In 2016, that was North Carolina, Pennsylvania, Michigan, New York, and Texas. Note how three states dropped off the list in those four years: Florida, Ohio, and Virginia. Florida redistricted, but Ohio and Virginia did not. One state was added: New York. The total number of seats affected (outside of the threshold) was seven in 2016 in the five states.
New York is an interesting case. It is actually rather absurd to view it as a Republican gerrymander. In 2011 (when redistricting was being done), New York had a Democratic governor and one Democratic-controlled legislative chamber. It had one legislative chamber (the Senate) that was split evenly between the parties. As a result, Republicans could block a plan but couldn't force one. So rather than being a pro-Republican gerrymander, it is better thought of as a bipartisan plan.
Efficiency gap analysis identifies New York as a pro-Republican gerrymander. Why? Primarily because Democrats do really well in some districts of New York City while Republicans are only moderately dominant in any district. Another reason is size. 6% of 27 is two seats. Finally, the efficiency gap is biased. If we look at New York in 2016, we would see that Republicans were actually underrepresented. They won 33% of the seats but took 36% of the vote.
That statistic is even worse in California. There we find that Republicans won fourteen seats (26%) despite winning 36% of the vote (nineteen seats). So a proportionality standard would give a pro-Democratic gap of five. But the efficiency gap is zero seats.
Alternatives
Meanwhile, a proportional system like Single Transferable Vote (STV) could eliminate the very concept of redistricting. Each state would be a separate bucket but within the state, any voter could vote for any candidate. Voters would have their choice of candidates. Candidates would not be able to choose their voters, as every geographic district system allows. Candidates would only be able to choose how and where they marketed themselves to voters.
Is a candidate the local candidate? Is the candidate the ideological candidate, who best matches the voter? Is the candidate some kind of compromise? Voters could choose how to pick among those options.
If the problem is wasted votes, then let's not minimize the difference in wasted votes between two arbitrary groups. Let's minimize them at a larger scale. With STV, the total wasted vote is less than the number of voters for one district (because everyone else gets one of the candidates on their list). With the efficiency gap, the wasted vote is always 50%. The only difference is whose vote is wasted.

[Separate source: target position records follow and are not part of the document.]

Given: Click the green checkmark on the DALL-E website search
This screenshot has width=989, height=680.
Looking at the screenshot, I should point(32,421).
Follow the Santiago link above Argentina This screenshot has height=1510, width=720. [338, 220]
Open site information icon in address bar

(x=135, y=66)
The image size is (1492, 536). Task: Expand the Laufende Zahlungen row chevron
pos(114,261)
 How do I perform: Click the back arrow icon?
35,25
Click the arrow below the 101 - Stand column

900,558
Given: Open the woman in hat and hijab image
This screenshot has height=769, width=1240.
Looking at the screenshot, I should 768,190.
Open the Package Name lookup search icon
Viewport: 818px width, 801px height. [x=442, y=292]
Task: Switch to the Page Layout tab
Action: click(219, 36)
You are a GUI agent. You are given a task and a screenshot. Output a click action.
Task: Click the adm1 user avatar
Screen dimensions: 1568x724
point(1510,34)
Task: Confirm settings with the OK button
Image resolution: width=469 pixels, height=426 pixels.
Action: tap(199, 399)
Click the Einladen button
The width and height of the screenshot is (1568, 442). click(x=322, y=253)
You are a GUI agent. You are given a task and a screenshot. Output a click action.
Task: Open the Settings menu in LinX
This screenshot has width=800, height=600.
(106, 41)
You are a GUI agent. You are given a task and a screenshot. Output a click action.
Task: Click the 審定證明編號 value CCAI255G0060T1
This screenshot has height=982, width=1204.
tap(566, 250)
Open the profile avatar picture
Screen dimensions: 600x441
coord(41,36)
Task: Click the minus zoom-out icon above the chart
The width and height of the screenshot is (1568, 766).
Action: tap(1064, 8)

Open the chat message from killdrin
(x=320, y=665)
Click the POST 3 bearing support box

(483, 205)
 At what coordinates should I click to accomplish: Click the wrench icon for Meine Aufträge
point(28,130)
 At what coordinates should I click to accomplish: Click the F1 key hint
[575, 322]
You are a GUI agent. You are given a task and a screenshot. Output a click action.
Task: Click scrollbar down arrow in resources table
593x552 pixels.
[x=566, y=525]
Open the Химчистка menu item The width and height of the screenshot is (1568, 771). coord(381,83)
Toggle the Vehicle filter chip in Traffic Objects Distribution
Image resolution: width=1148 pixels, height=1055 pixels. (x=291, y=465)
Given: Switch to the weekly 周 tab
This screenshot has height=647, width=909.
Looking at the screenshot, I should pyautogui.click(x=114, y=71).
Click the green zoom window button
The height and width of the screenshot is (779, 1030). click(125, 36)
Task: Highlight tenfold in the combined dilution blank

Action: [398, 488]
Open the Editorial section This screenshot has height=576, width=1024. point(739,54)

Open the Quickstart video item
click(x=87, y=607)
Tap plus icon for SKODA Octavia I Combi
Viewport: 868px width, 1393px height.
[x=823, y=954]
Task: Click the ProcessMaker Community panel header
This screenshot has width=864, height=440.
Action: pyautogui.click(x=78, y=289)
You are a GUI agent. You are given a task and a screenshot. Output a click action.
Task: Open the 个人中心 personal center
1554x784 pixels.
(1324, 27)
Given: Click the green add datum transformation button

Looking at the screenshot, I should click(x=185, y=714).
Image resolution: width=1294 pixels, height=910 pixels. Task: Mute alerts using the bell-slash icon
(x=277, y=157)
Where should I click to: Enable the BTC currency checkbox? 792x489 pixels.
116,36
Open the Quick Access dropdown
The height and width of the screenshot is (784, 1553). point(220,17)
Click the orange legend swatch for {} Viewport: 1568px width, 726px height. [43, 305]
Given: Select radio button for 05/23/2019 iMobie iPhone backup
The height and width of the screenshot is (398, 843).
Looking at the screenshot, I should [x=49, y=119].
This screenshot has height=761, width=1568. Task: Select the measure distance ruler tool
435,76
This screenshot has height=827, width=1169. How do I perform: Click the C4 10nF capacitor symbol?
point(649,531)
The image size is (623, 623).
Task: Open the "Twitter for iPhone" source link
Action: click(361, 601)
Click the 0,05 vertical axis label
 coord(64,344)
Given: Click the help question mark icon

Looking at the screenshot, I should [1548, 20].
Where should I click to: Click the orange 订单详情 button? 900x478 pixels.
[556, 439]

This would still leave some decisions to states. Do they use traditional STV? Or one of the Condorcet-compliant alternatives? Or something else (that may not have been developed yet)? I'm not crazy about List forms of proportionality (they reduce the advantage of good candidates), but some places like them. States would have room for choice and experimentation within the constraints.
That would allow true freedom of association, unlike the efficiency gap, where politicians still choose how their voters associate. They only face more constraints.